Speech Technology and Research Laboratory, SRI International, Menlo Park, California 94025, USA.
J Acoust Soc Am. 2012 Mar;131(3):2270-87. doi: 10.1121/1.3682038.
Studies have shown that supplementary articulatory information can help to improve the recognition rate of automatic speech recognition systems. Unfortunately, articulatory information is not directly observable, necessitating its estimation from the speech signal. This study describes a system that recognizes articulatory gestures from speech, and uses the recognized gestures in a speech recognition system.

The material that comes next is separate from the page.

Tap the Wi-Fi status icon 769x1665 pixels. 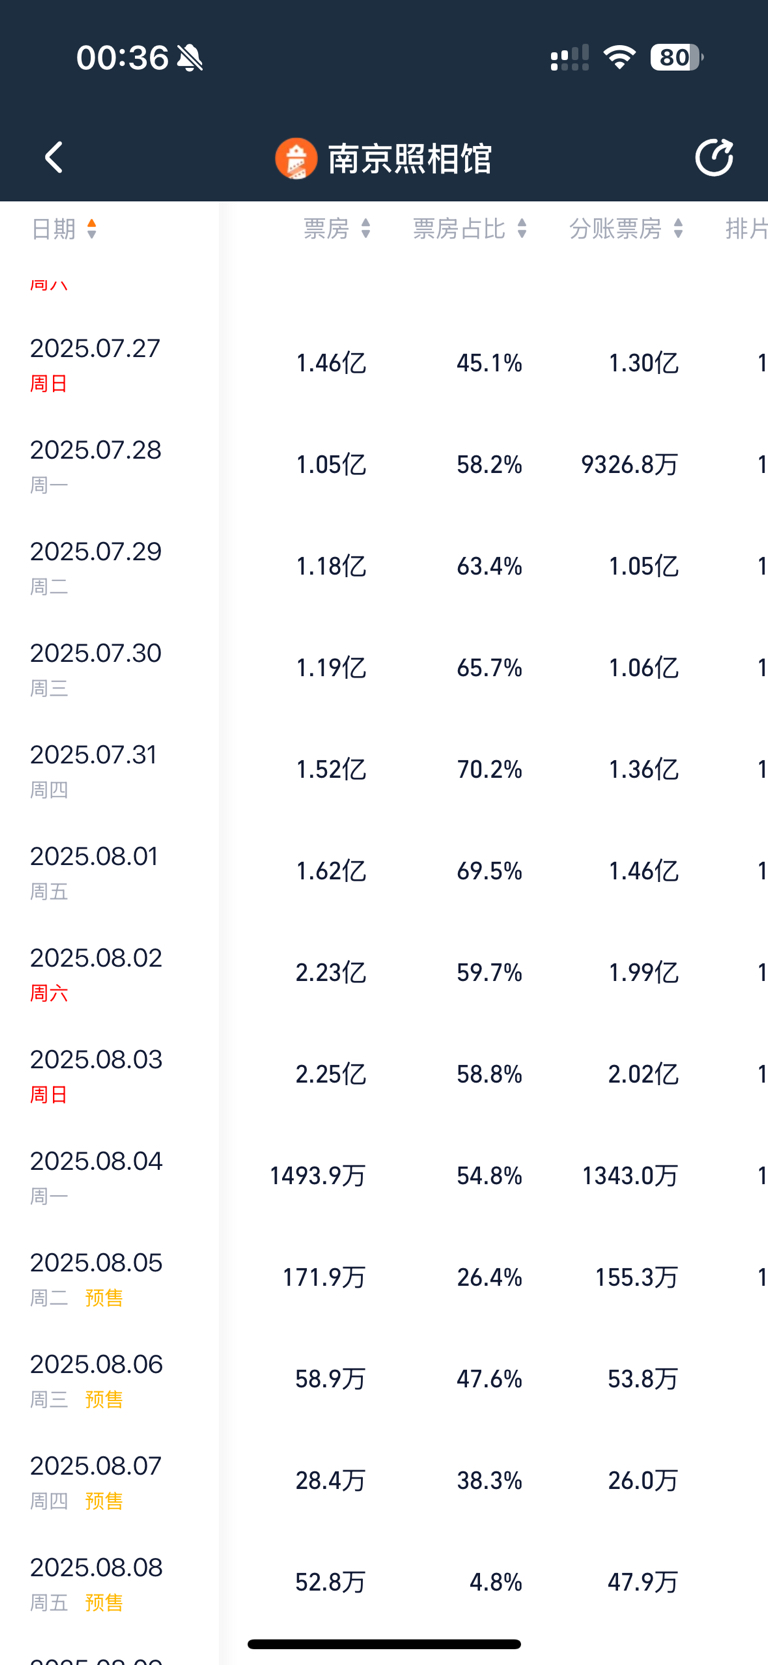coord(620,57)
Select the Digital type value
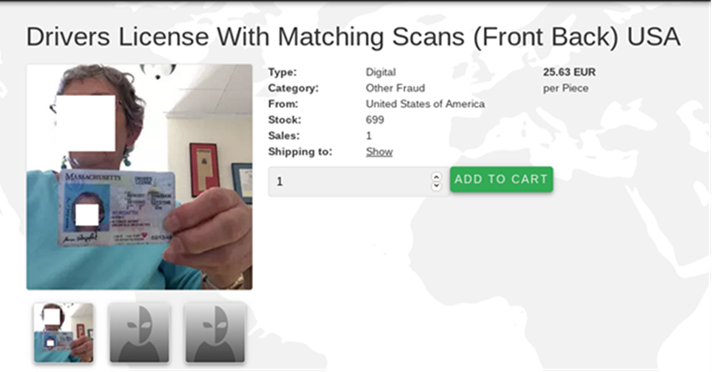 [381, 72]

Recognizing gestures for a given utterance involves recovering the set of underlying gestural activations and their associated dynamic parameters. This paper proposes a neural network architecture for recognizing articulatory gestures from speech and presents ways to incorporate articulatory gestures for a digit recognition task. The lack of natural speech database containing gestural information prompted us to use three stages of evaluation. First, the proposed gestural annotation architecture was tested on a synthetic speech dataset, which showed that the use of estimated tract-variable-time-functions improved gesture recognition performance. In the second stage, gesture-recognition models were applied to natural speech waveforms and word recognition experiments revealed that the recognized gestures can improve the noise-robustness of a word recognition system. In the final stage, a gesture-based Dynamic Bayesian Network was trained and the results indicate that incorporating gestural information can improve word recognition performance compared to acoustic-only systems.
研究表明,补充发音信息可以帮助提高自动语音识别系统的识别率。然而,发音信息无法直接观察,因此需要从语音信号中进行估计。本研究描述了一种从语音中识别发音动作的系统,并在语音识别系统中使用所识别的动作。为给定的话语识别动作涉及恢复潜在的动作激活集及其相关的动态参数。本文提出了一种从语音中识别发音动作的神经网络架构,并提出了将发音动作纳入数字识别任务的方法。由于缺乏包含手势信息的自然语音数据库,我们采用了三个阶段的评估。首先,在合成语音数据集上测试了所提出的手势标注架构,结果表明使用估计的声道变量时间函数可以提高手势识别性能。在第二阶段,将手势识别模型应用于自然语音波形,词识别实验表明,所识别的手势可以提高词识别系统对噪声的鲁棒性。在最后阶段,训练了基于手势的动态贝叶斯网络,结果表明与仅基于声学的系统相比,结合手势信息可以提高词识别性能。